Passionate about open source, doing things right, having fun with cool people and using spaces instead of tabs, pote copes with a somewhat unhealthy relationship with mustaches and is always willing to discuss the evils of premature optimization over a beer.
We at the Rails world are very proud of embracing the Model-View-Controller design pattern, it is integral to the way we build web applications and there is a general consensus that all of us generally know what we are talking about in regards to it, hell , most of our code files are under a model, controller or views directories! We've got to know what we are doing, right?
Much like Object Orientation the Model-View-Controller pattern is one of the most popular-yet-heavily-altered concepts in modern computer science, what were the original propositions of the pattern? How was it applied back in the 70's, when it was proposed as a part of Smalltalk? How much have we changed it to adapt it to the web application scene? How can we apply this to our day to day work in 2013? is altering the original pattern necessarily a bad thing?
On this talk I present different aspects of the MVC pattern and its changes from its inception to modern day use, what to keep in mind about the pattern as opposed to a single framework's implementation of it and how knowing this should make us all around better programmers.
@John, I forgot to clarify:
It won't be only rails specific, the idea is to compare different MVC implementations (including, but not limited to Rails) and think about why they are different, what is the purpose/constraints of each implementation and what can we learn from it.

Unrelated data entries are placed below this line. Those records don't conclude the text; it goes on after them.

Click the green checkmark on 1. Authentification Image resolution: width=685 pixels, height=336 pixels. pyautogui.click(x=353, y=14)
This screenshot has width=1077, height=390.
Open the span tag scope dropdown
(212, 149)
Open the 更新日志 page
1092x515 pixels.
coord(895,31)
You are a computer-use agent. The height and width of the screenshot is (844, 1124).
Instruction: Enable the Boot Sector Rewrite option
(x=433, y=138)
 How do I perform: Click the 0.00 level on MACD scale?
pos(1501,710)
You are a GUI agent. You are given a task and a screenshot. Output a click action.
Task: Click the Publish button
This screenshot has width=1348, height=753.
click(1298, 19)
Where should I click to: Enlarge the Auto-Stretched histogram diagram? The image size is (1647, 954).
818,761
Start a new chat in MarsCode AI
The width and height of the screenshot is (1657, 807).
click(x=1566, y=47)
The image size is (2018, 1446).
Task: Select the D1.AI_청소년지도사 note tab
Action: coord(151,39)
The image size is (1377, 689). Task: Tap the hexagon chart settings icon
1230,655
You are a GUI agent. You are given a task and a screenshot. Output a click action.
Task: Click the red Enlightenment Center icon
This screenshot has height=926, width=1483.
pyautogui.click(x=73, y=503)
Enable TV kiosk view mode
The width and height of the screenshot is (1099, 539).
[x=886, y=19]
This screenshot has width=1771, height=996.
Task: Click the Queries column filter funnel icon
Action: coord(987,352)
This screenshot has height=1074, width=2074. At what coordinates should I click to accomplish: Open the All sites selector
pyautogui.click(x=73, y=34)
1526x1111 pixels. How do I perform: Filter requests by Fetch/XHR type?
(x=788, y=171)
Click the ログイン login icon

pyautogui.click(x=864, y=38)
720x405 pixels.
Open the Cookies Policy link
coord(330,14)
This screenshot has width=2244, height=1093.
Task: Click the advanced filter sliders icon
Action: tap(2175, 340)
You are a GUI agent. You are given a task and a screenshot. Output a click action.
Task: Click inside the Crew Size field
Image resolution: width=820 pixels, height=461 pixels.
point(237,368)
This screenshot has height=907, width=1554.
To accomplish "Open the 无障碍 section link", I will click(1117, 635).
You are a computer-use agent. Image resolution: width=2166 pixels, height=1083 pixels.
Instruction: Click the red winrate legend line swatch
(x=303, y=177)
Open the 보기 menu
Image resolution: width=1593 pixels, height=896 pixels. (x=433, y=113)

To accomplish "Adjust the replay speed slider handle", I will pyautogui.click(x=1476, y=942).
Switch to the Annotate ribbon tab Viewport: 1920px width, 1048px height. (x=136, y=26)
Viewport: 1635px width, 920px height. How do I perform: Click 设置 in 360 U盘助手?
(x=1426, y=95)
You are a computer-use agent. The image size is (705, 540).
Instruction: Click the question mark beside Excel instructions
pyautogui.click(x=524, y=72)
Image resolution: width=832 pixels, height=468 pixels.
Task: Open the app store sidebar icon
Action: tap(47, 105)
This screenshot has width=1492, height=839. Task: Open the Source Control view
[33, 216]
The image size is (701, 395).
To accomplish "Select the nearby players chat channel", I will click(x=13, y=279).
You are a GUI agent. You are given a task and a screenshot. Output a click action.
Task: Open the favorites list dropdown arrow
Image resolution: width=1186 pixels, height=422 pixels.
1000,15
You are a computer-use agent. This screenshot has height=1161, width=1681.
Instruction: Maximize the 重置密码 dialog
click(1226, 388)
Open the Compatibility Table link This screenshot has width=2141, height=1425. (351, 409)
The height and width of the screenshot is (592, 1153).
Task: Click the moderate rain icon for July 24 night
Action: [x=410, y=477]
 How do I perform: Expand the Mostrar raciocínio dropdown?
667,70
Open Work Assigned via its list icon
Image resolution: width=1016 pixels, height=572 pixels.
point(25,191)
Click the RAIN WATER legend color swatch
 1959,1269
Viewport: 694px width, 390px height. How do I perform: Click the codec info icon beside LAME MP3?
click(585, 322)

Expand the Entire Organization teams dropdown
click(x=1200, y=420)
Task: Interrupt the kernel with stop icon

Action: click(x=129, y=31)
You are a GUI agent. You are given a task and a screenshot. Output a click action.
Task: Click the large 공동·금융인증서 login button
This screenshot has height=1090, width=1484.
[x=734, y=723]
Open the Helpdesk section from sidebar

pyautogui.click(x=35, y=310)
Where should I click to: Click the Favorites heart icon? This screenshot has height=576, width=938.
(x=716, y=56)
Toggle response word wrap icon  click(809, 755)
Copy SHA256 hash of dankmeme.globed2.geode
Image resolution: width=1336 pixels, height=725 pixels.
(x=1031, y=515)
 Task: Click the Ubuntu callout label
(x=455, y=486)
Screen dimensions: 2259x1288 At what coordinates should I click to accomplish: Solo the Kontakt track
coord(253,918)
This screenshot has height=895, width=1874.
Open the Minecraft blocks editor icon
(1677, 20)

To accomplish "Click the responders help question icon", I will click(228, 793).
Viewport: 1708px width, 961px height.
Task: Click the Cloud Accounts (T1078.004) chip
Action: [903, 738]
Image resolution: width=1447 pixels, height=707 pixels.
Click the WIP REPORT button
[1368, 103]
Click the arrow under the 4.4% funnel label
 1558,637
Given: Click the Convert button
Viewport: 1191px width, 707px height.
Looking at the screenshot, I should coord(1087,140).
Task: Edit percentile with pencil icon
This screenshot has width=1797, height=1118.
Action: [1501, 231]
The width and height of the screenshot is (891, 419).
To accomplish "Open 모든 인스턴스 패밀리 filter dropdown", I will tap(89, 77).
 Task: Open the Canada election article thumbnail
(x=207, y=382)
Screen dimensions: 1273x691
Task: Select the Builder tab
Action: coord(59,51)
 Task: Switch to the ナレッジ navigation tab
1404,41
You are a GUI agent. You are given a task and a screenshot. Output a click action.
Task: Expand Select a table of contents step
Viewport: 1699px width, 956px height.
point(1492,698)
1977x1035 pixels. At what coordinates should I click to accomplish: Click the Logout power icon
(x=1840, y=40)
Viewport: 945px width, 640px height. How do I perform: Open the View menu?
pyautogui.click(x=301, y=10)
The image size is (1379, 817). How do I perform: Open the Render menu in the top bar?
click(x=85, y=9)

I agree, I've had this feedback before about this abstract.
Adding DCI to this talk would probably be too much for me to go into deep on the topic so it's probably better to just leave it out and focus on the main MVC implementations and what we can learn from their differences subject, which was always the main thrust of the talk.
Thanks for the feedback guys! :)
I agree with John in that the proposal sounds too extensive for the talk format – even if you'd extend it in favor of a shorter Q&A (which you shouldn't). As it is, the talk would probably be quite broad but relatively shallow. There are lots of blog posts out there that give broad overviews of MVC/DCI/etc. with and without a focus on Ruby and/or Rails. In my opinion, what we need is more depth and real world applications – particularly when it comes to DCI.
Perhaps, as John suggested, it would be better to focus on one thing – whether it be the history of MVC or DCI or something else is entirely up to you, of course.
Will this be a Rails specific MVC and DCI talk?
Perhaps going from MVC -> MVP -> DCI in 30mins( +15mins for QA) is too hard and you'd rather focus on DCI a bit more?